> **WHAT YOU ARE ASKED TO DO**: Copy out the rows word for word, beginning with the line that contains "The height and width of the screenshot is (563, 1000)." and continuing through the line that contains "click(x=382, y=241)", both included.

> **SUPPLIED INFORMATION**:

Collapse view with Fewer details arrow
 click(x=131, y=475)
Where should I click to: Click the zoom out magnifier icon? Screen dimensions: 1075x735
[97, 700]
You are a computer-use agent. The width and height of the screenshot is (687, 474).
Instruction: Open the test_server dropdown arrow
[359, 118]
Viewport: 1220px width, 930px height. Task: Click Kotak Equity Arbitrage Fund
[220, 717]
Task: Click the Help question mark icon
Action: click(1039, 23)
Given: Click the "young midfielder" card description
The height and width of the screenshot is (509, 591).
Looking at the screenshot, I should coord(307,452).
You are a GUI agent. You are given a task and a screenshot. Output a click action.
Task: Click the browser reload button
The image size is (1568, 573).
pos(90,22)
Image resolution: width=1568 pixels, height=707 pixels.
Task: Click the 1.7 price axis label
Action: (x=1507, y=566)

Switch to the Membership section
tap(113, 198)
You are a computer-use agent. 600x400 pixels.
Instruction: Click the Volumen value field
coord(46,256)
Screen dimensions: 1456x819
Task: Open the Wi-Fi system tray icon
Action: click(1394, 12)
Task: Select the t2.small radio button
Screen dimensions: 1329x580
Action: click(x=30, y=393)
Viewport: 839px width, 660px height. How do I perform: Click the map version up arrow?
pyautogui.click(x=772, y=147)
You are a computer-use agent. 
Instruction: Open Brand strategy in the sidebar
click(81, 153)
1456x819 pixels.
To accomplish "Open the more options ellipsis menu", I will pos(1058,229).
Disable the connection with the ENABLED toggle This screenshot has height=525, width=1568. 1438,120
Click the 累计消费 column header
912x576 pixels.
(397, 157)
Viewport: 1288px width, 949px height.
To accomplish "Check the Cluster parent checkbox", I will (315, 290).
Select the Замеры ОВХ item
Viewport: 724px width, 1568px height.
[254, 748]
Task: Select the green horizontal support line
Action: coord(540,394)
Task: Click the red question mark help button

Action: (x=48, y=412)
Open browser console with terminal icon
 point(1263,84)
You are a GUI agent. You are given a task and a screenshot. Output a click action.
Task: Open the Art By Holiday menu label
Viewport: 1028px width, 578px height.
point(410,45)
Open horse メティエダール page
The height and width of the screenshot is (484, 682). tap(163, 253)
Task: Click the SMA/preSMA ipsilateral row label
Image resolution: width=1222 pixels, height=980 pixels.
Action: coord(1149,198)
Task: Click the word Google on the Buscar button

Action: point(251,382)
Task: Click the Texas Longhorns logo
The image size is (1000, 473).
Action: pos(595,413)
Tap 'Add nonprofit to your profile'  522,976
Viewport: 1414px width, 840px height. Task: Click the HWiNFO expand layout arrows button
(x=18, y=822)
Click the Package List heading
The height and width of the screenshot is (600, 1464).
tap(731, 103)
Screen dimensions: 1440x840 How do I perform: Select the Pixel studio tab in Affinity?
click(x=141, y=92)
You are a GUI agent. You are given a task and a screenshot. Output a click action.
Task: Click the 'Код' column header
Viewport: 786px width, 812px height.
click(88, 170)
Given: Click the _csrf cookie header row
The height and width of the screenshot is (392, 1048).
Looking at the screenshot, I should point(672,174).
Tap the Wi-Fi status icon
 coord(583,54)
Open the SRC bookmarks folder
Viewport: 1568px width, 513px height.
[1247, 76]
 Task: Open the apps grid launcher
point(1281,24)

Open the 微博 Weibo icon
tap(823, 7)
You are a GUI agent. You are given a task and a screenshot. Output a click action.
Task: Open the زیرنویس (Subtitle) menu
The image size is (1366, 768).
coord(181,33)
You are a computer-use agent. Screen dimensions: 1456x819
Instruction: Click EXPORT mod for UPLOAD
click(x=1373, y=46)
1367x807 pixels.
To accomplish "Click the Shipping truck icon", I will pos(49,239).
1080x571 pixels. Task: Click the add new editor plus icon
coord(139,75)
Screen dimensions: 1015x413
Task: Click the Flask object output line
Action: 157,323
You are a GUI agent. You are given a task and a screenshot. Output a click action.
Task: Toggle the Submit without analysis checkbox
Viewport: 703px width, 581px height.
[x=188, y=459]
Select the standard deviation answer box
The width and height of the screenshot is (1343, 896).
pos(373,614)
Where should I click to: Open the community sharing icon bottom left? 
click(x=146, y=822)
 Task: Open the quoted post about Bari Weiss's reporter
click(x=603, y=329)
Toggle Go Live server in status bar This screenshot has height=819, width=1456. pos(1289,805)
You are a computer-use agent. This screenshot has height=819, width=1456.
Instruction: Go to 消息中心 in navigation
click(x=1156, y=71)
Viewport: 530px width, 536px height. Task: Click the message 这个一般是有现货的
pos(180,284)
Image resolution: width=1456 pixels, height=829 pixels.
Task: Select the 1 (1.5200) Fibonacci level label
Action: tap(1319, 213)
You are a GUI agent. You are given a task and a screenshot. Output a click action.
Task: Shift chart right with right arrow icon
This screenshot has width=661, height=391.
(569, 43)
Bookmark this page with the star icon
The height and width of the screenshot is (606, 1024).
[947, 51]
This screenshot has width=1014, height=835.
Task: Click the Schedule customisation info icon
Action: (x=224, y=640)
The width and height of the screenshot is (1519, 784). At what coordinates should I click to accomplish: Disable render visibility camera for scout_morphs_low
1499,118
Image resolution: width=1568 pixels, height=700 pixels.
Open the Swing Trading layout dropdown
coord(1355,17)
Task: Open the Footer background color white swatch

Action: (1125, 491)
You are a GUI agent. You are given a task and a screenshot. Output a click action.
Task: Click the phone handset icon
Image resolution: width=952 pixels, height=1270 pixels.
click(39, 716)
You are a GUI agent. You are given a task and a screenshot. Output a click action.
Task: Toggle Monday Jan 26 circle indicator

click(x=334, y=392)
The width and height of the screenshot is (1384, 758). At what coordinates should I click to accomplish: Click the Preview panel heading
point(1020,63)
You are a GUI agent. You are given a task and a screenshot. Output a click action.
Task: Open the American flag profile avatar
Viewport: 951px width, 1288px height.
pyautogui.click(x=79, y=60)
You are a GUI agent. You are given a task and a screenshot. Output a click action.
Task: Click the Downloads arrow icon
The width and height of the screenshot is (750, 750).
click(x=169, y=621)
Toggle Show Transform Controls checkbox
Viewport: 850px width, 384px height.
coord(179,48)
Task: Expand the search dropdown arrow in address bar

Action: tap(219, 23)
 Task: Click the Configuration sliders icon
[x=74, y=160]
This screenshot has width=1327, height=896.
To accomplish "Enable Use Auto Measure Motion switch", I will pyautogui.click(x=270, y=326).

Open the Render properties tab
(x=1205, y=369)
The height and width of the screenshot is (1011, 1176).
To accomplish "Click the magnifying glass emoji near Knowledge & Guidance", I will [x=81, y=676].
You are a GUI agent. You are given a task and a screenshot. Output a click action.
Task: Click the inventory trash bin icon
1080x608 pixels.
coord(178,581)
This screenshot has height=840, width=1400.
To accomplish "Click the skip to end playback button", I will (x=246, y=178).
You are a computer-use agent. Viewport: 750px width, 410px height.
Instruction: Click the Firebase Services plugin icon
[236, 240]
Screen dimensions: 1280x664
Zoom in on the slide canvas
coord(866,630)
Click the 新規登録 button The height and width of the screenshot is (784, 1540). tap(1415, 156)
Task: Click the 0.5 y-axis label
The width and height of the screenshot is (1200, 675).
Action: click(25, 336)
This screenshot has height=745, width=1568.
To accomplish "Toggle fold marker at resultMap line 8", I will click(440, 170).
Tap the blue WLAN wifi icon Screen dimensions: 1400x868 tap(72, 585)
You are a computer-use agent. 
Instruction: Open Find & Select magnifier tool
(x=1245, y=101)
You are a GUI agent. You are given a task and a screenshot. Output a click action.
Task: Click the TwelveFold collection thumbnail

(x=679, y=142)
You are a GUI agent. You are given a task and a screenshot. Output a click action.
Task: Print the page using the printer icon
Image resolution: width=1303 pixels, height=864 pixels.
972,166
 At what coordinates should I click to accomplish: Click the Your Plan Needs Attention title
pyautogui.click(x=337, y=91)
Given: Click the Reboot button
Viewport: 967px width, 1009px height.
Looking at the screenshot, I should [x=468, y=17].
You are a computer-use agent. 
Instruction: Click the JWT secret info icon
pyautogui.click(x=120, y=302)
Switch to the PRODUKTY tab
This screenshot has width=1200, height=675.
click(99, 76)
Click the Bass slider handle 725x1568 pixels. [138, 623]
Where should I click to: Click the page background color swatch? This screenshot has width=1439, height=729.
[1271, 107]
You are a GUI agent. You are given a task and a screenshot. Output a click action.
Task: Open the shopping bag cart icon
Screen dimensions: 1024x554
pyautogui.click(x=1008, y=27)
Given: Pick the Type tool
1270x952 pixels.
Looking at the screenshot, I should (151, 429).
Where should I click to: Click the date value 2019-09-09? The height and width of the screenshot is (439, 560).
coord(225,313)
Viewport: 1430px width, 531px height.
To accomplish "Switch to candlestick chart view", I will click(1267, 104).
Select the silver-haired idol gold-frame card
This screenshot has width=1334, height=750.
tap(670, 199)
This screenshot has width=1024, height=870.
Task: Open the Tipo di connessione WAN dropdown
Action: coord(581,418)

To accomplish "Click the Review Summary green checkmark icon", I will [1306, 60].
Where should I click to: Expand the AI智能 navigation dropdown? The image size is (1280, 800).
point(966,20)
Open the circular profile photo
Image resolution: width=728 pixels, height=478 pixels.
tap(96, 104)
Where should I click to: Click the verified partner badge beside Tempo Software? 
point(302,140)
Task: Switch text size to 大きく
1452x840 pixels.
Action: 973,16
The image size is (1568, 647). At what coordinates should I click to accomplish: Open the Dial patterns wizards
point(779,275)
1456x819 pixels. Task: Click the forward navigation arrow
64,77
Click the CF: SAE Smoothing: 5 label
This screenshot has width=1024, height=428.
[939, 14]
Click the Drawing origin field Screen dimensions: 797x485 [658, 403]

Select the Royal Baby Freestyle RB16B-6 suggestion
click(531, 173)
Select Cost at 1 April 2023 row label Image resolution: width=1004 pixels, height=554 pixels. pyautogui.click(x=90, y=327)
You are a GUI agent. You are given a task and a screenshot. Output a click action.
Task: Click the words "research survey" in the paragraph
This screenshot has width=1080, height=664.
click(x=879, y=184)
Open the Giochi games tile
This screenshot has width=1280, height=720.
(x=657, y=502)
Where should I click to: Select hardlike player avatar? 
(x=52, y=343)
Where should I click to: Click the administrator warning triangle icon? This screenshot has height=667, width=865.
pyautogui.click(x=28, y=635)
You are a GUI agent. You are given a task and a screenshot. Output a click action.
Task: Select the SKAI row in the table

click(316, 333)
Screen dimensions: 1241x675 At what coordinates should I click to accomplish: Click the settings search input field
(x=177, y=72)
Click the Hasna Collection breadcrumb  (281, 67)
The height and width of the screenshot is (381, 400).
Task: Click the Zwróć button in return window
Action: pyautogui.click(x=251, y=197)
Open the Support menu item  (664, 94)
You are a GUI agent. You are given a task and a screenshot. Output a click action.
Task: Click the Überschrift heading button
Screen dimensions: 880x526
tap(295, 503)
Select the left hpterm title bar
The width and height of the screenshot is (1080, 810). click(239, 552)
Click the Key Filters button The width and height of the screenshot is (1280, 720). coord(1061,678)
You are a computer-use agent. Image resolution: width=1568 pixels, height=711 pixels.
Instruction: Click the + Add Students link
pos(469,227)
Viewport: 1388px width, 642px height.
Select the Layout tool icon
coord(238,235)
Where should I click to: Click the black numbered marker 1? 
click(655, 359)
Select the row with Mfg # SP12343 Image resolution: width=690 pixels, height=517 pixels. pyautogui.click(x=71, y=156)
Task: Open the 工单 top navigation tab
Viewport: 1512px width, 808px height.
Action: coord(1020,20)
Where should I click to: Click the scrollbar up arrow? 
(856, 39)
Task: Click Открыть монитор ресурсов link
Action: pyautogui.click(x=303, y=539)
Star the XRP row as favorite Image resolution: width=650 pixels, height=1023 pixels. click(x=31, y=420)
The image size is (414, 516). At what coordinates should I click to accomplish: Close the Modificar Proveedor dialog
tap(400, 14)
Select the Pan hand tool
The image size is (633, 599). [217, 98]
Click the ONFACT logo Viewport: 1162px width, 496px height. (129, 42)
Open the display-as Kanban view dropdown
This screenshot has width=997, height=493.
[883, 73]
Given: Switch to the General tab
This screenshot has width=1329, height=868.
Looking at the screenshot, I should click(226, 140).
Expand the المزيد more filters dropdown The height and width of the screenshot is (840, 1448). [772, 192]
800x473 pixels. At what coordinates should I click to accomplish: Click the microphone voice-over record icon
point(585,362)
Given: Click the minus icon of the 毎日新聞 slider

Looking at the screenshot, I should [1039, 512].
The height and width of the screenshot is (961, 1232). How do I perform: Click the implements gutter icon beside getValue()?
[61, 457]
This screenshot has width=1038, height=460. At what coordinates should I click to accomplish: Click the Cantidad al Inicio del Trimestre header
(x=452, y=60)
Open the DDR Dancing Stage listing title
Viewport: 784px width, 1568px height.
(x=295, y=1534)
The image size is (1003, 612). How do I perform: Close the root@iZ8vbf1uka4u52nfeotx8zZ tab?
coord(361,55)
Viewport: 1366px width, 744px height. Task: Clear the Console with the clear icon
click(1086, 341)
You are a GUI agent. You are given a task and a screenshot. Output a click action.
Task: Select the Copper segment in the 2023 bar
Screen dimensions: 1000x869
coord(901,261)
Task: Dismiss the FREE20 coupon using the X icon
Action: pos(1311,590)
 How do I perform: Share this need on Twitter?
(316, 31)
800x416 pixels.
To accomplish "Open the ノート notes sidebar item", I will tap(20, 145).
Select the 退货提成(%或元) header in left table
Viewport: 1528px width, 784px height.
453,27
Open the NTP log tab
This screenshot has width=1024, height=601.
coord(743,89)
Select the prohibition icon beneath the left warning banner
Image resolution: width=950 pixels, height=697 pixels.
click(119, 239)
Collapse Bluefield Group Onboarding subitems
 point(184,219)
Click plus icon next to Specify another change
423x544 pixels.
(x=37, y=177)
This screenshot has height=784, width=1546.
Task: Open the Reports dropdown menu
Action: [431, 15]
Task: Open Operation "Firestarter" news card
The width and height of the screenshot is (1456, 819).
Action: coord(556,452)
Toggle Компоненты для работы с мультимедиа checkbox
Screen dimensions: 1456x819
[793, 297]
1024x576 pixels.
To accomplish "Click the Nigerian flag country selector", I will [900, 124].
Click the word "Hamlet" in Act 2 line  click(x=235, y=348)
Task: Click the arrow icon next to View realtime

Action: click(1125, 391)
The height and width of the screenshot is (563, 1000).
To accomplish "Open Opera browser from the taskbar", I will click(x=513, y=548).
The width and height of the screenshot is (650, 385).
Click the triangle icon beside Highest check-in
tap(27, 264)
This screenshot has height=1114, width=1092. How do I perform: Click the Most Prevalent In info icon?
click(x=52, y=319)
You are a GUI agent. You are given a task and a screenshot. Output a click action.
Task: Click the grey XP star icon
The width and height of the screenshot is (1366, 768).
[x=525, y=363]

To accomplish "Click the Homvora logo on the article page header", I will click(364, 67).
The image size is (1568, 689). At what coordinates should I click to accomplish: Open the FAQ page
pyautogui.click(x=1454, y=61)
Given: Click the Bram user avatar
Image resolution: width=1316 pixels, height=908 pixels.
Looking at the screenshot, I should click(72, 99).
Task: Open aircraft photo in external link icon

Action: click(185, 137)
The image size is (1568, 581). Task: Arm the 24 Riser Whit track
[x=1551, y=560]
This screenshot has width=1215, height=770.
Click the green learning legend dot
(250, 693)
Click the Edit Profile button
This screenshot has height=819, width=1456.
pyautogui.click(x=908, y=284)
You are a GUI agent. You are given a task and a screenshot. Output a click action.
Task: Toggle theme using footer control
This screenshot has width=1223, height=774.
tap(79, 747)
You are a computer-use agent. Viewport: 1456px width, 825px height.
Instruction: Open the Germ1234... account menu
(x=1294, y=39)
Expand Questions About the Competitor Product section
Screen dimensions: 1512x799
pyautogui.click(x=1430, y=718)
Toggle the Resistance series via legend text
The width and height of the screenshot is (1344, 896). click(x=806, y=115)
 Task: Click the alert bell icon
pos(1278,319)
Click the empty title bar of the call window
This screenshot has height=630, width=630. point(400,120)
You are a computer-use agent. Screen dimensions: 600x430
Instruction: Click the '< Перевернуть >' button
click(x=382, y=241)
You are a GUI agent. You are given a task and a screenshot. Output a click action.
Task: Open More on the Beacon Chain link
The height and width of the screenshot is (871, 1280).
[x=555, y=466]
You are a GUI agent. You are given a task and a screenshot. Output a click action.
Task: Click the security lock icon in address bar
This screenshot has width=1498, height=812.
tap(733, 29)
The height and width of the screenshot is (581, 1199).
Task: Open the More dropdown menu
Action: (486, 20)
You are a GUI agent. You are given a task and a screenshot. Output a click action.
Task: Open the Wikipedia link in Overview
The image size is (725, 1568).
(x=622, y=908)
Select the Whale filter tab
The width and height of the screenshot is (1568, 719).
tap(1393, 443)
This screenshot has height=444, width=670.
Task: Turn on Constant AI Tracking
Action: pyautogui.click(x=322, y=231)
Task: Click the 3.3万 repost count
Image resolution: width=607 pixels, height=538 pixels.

> **REPLY**:
The height and width of the screenshot is (563, 1000).
To accomplish "Open Opera browser from the taskbar", I will click(x=513, y=548).
The width and height of the screenshot is (650, 385).
Click the triangle icon beside Highest check-in
tap(27, 264)
This screenshot has height=1114, width=1092. How do I perform: Click the Most Prevalent In info icon?
click(x=52, y=319)
You are a GUI agent. You are given a task and a screenshot. Output a click action.
Task: Click the grey XP star icon
The width and height of the screenshot is (1366, 768).
[x=525, y=363]

To accomplish "Click the Homvora logo on the article page header", I will click(364, 67).
The image size is (1568, 689). At what coordinates should I click to accomplish: Open the FAQ page
pyautogui.click(x=1454, y=61)
Given: Click the Bram user avatar
Image resolution: width=1316 pixels, height=908 pixels.
Looking at the screenshot, I should click(72, 99).
Task: Open aircraft photo in external link icon

Action: click(185, 137)
The image size is (1568, 581). Task: Arm the 24 Riser Whit track
[x=1551, y=560]
This screenshot has width=1215, height=770.
Click the green learning legend dot
(250, 693)
Click the Edit Profile button
This screenshot has height=819, width=1456.
pyautogui.click(x=908, y=284)
You are a GUI agent. You are given a task and a screenshot. Output a click action.
Task: Toggle theme using footer control
This screenshot has width=1223, height=774.
tap(79, 747)
You are a computer-use agent. Viewport: 1456px width, 825px height.
Instruction: Open the Germ1234... account menu
(x=1294, y=39)
Expand Questions About the Competitor Product section
Screen dimensions: 1512x799
pyautogui.click(x=1430, y=718)
Toggle the Resistance series via legend text
The width and height of the screenshot is (1344, 896). click(x=806, y=115)
 Task: Click the alert bell icon
pos(1278,319)
Click the empty title bar of the call window
This screenshot has height=630, width=630. point(400,120)
You are a computer-use agent. Screen dimensions: 600x430
Instruction: Click the '< Перевернуть >' button
click(x=382, y=241)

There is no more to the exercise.